→ **Your assignment**
Pull every line holding the word "Given" from the data below and copy it.

Dataset entries

- - - -

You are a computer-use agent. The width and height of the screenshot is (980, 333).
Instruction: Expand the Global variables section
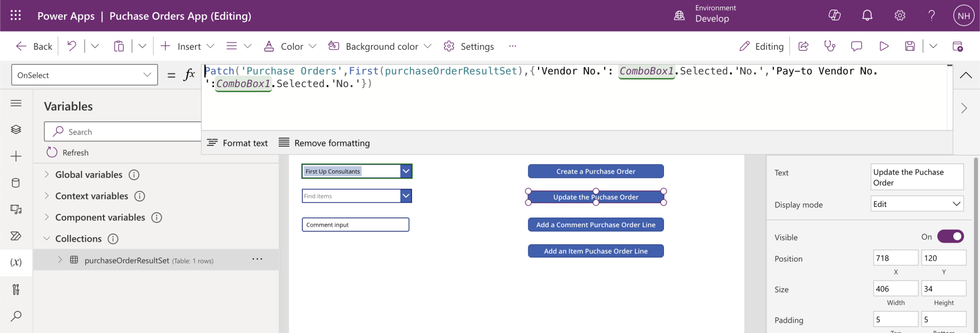point(47,174)
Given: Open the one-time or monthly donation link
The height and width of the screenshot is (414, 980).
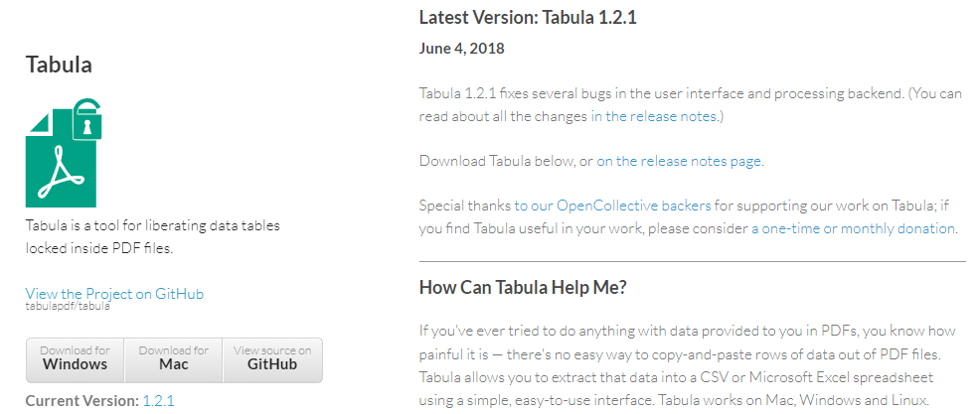Looking at the screenshot, I should click(x=854, y=228).
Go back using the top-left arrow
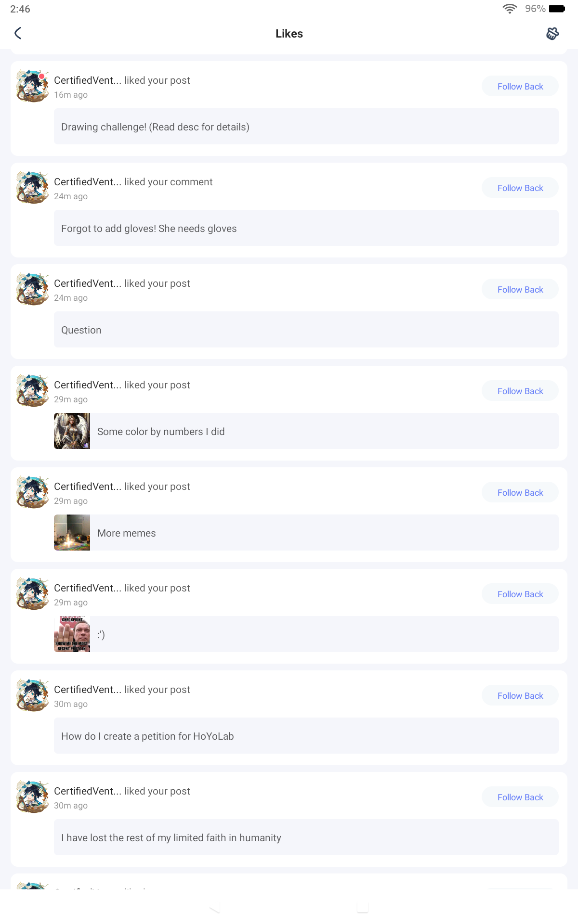Image resolution: width=578 pixels, height=924 pixels. 18,33
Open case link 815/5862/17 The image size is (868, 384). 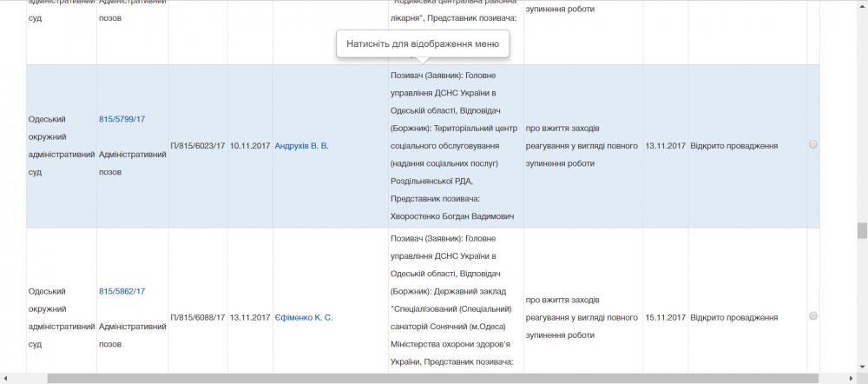[x=122, y=291]
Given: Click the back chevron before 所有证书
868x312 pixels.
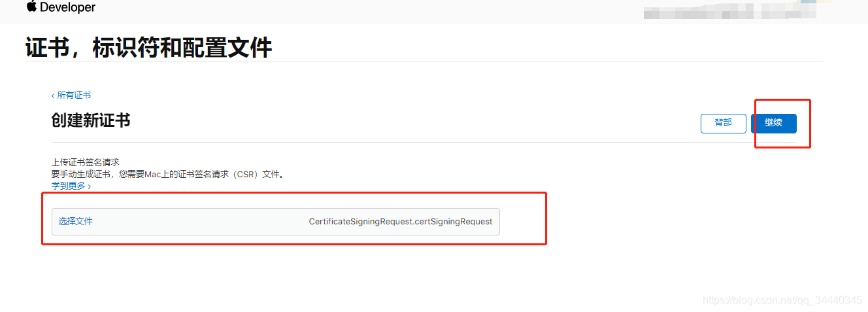Looking at the screenshot, I should 53,95.
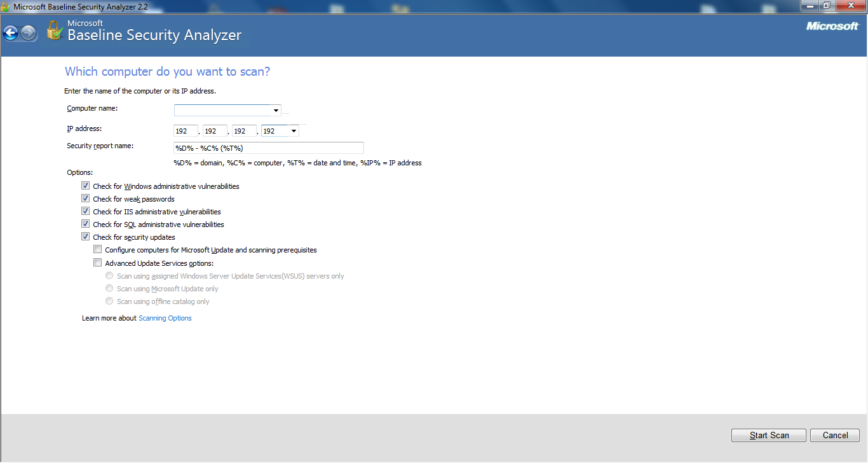Click the Security report name field
868x463 pixels.
(x=268, y=148)
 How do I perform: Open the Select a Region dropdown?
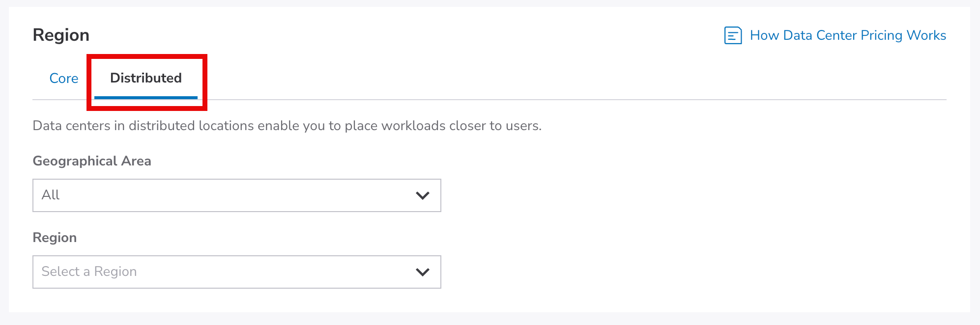pyautogui.click(x=236, y=272)
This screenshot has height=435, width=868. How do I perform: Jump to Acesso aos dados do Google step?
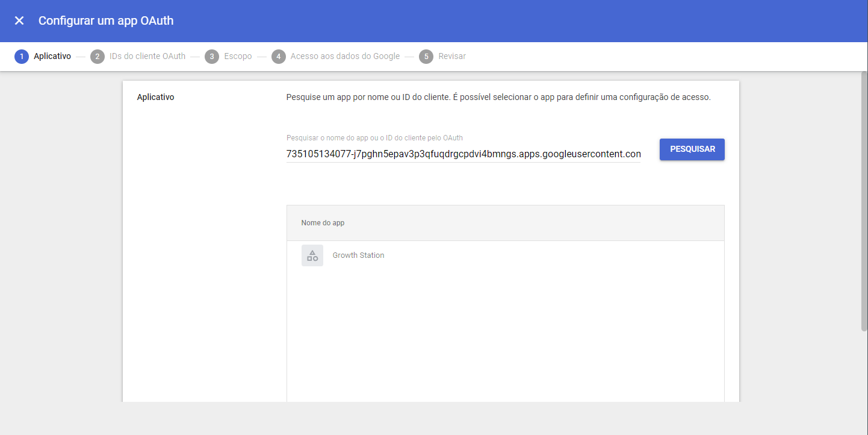345,57
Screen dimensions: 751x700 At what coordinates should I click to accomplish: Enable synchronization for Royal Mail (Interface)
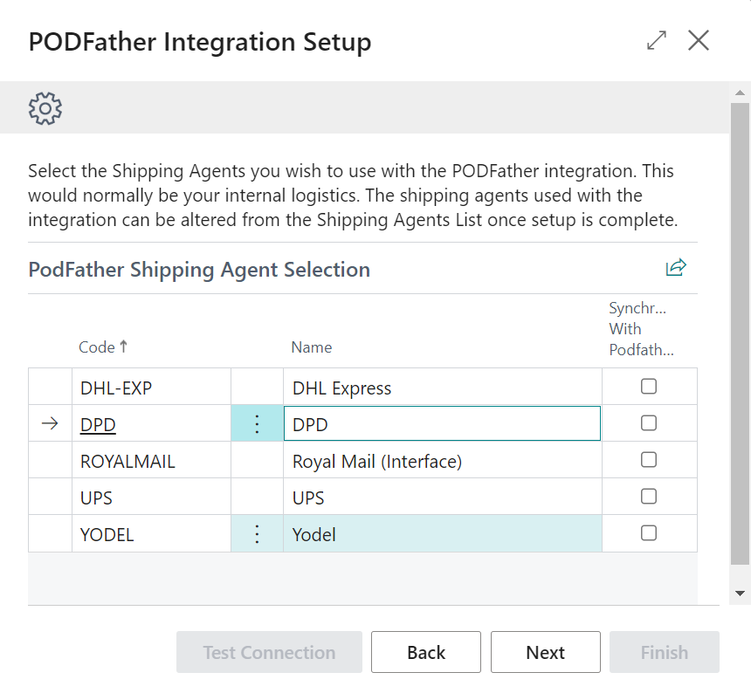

- - - -

→ **Response to the exercise**
Given: Open the one-time or monthly donation link
Given: Click the back chevron before 所有证书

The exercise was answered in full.